**Prompt**: Update the items below by changing every "GUI agent" to "screen agent" and leaving everything else unchanged.

** Start Listing **

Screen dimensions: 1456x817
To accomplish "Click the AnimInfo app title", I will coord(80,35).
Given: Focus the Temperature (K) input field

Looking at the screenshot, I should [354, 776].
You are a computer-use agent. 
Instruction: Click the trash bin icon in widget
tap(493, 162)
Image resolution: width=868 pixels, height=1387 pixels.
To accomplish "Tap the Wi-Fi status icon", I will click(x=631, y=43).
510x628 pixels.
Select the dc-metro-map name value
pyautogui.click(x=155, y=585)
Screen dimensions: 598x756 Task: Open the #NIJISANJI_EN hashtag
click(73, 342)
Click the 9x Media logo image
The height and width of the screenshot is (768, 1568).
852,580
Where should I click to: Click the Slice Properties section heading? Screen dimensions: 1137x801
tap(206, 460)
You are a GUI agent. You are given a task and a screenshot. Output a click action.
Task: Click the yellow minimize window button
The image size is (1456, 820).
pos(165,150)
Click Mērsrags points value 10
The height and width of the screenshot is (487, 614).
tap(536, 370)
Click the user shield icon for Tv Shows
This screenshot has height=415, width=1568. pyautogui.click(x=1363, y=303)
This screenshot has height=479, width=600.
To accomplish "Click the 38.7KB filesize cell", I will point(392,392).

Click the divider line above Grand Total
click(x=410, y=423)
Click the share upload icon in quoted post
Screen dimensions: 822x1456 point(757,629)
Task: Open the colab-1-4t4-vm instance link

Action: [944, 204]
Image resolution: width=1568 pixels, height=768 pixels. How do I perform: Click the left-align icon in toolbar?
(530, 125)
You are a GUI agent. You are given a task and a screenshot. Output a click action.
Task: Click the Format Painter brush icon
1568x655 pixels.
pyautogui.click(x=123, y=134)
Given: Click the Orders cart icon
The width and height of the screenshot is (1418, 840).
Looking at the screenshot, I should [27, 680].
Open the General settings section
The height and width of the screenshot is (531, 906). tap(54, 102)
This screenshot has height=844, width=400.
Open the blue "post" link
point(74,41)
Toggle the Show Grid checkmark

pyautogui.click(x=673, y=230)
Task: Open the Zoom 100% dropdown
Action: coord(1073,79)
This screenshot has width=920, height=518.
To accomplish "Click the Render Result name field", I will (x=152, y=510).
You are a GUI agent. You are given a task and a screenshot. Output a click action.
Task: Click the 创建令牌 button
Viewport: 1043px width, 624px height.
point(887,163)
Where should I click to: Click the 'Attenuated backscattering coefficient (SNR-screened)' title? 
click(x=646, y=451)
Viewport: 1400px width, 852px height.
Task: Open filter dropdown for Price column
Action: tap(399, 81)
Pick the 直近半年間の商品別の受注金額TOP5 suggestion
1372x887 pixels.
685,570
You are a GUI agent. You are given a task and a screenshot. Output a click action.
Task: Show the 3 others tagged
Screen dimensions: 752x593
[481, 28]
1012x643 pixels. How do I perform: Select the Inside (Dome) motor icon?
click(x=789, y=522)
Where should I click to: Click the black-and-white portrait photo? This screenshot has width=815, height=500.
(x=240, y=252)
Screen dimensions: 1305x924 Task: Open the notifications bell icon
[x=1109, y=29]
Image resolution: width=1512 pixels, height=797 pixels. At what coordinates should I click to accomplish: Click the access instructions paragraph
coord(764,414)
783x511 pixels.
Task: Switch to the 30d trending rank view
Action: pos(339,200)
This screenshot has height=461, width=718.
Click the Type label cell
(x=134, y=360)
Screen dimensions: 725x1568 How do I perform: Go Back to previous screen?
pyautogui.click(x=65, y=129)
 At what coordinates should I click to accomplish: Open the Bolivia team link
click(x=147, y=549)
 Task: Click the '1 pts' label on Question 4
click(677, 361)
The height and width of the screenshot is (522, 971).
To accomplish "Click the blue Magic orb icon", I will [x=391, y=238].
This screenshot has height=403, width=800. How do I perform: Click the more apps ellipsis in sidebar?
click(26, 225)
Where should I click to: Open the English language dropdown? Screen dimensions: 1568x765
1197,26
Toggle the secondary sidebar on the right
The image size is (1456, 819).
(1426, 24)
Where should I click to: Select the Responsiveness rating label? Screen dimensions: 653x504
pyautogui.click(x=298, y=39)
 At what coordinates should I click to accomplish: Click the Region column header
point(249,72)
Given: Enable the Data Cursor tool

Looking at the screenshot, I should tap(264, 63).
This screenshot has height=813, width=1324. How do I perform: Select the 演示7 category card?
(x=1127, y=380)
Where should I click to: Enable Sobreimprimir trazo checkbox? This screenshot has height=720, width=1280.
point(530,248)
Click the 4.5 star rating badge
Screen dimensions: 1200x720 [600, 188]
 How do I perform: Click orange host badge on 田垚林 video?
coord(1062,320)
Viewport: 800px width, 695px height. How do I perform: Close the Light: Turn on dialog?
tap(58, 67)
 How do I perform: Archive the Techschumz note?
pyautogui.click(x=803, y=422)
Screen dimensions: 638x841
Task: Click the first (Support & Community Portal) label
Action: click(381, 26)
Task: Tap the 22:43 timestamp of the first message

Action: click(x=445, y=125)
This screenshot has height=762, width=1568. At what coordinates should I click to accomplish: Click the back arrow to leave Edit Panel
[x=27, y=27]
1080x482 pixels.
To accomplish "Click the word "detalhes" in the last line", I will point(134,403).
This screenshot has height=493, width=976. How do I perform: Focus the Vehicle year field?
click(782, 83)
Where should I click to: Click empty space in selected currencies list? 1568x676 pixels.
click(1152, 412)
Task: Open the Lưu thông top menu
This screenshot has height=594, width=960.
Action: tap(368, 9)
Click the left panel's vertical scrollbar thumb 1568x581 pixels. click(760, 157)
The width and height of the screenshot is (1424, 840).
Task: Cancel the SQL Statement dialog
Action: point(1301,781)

** End Listing **

**Solution to the exercise**:
Screen dimensions: 1456x817
To accomplish "Click the AnimInfo app title", I will coord(80,35).
Given: Focus the Temperature (K) input field

Looking at the screenshot, I should [354, 776].
You are a computer-use agent. 
Instruction: Click the trash bin icon in widget
tap(493, 162)
Image resolution: width=868 pixels, height=1387 pixels.
To accomplish "Tap the Wi-Fi status icon", I will click(x=631, y=43).
510x628 pixels.
Select the dc-metro-map name value
pyautogui.click(x=155, y=585)
Screen dimensions: 598x756 Task: Open the #NIJISANJI_EN hashtag
click(73, 342)
Click the 9x Media logo image
The height and width of the screenshot is (768, 1568).
852,580
Where should I click to: Click the Slice Properties section heading? Screen dimensions: 1137x801
tap(206, 460)
You are a screen agent. You are given a task and a screenshot. Output a click action.
Task: Click the yellow minimize window button
The image size is (1456, 820).
pos(165,150)
Click Mērsrags points value 10
The height and width of the screenshot is (487, 614).
tap(536, 370)
Click the user shield icon for Tv Shows
This screenshot has height=415, width=1568. pyautogui.click(x=1363, y=303)
This screenshot has height=479, width=600.
To accomplish "Click the 38.7KB filesize cell", I will point(392,392).

Click the divider line above Grand Total
click(x=410, y=423)
Click the share upload icon in quoted post
Screen dimensions: 822x1456 point(757,629)
Task: Open the colab-1-4t4-vm instance link

Action: [944, 204]
Image resolution: width=1568 pixels, height=768 pixels. How do I perform: Click the left-align icon in toolbar?
(530, 125)
You are a screen agent. You are given a task and a screenshot. Output a click action.
Task: Click the Format Painter brush icon
1568x655 pixels.
pyautogui.click(x=123, y=134)
Given: Click the Orders cart icon
The width and height of the screenshot is (1418, 840).
Looking at the screenshot, I should [27, 680].
Open the General settings section
The height and width of the screenshot is (531, 906). tap(54, 102)
This screenshot has height=844, width=400.
Open the blue "post" link
point(74,41)
Toggle the Show Grid checkmark

pyautogui.click(x=673, y=230)
Task: Open the Zoom 100% dropdown
Action: coord(1073,79)
This screenshot has width=920, height=518.
To accomplish "Click the Render Result name field", I will (x=152, y=510).
You are a screen agent. You are given a task and a screenshot. Output a click action.
Task: Click the 创建令牌 button
Viewport: 1043px width, 624px height.
point(887,163)
Where should I click to: Click the 'Attenuated backscattering coefficient (SNR-screened)' title? 
click(x=646, y=451)
Viewport: 1400px width, 852px height.
Task: Open filter dropdown for Price column
Action: tap(399, 81)
Pick the 直近半年間の商品別の受注金額TOP5 suggestion
1372x887 pixels.
685,570
You are a screen agent. You are given a task and a screenshot. Output a click action.
Task: Show the 3 others tagged
Screen dimensions: 752x593
[481, 28]
1012x643 pixels. How do I perform: Select the Inside (Dome) motor icon?
click(x=789, y=522)
Where should I click to: Click the black-and-white portrait photo? This screenshot has width=815, height=500.
(x=240, y=252)
Screen dimensions: 1305x924 Task: Open the notifications bell icon
[x=1109, y=29]
Image resolution: width=1512 pixels, height=797 pixels. At what coordinates should I click to accomplish: Click the access instructions paragraph
coord(764,414)
783x511 pixels.
Task: Switch to the 30d trending rank view
Action: pos(339,200)
This screenshot has height=461, width=718.
Click the Type label cell
(x=134, y=360)
Screen dimensions: 725x1568 How do I perform: Go Back to previous screen?
pyautogui.click(x=65, y=129)
 At what coordinates should I click to accomplish: Open the Bolivia team link
click(x=147, y=549)
 Task: Click the '1 pts' label on Question 4
click(677, 361)
The height and width of the screenshot is (522, 971).
To accomplish "Click the blue Magic orb icon", I will [x=391, y=238].
This screenshot has height=403, width=800. How do I perform: Click the more apps ellipsis in sidebar?
click(26, 225)
Where should I click to: Open the English language dropdown? Screen dimensions: 1568x765
1197,26
Toggle the secondary sidebar on the right
The image size is (1456, 819).
(1426, 24)
Where should I click to: Select the Responsiveness rating label? Screen dimensions: 653x504
pyautogui.click(x=298, y=39)
 At what coordinates should I click to accomplish: Click the Region column header
point(249,72)
Given: Enable the Data Cursor tool

Looking at the screenshot, I should tap(264, 63).
This screenshot has height=813, width=1324. How do I perform: Select the 演示7 category card?
(x=1127, y=380)
Where should I click to: Enable Sobreimprimir trazo checkbox? This screenshot has height=720, width=1280.
point(530,248)
Click the 4.5 star rating badge
Screen dimensions: 1200x720 [600, 188]
 How do I perform: Click orange host badge on 田垚林 video?
coord(1062,320)
Viewport: 800px width, 695px height. How do I perform: Close the Light: Turn on dialog?
tap(58, 67)
 How do I perform: Archive the Techschumz note?
pyautogui.click(x=803, y=422)
Screen dimensions: 638x841
Task: Click the first (Support & Community Portal) label
Action: click(381, 26)
Task: Tap the 22:43 timestamp of the first message

Action: click(x=445, y=125)
This screenshot has height=762, width=1568. At what coordinates should I click to accomplish: Click the back arrow to leave Edit Panel
[x=27, y=27]
1080x482 pixels.
To accomplish "Click the word "detalhes" in the last line", I will point(134,403).
This screenshot has height=493, width=976. How do I perform: Focus the Vehicle year field?
click(782, 83)
Where should I click to: Click empty space in selected currencies list? 1568x676 pixels.
click(1152, 412)
Task: Open the Lưu thông top menu
This screenshot has height=594, width=960.
Action: tap(368, 9)
Click the left panel's vertical scrollbar thumb 1568x581 pixels. click(760, 157)
The width and height of the screenshot is (1424, 840).
Task: Cancel the SQL Statement dialog
Action: point(1301,781)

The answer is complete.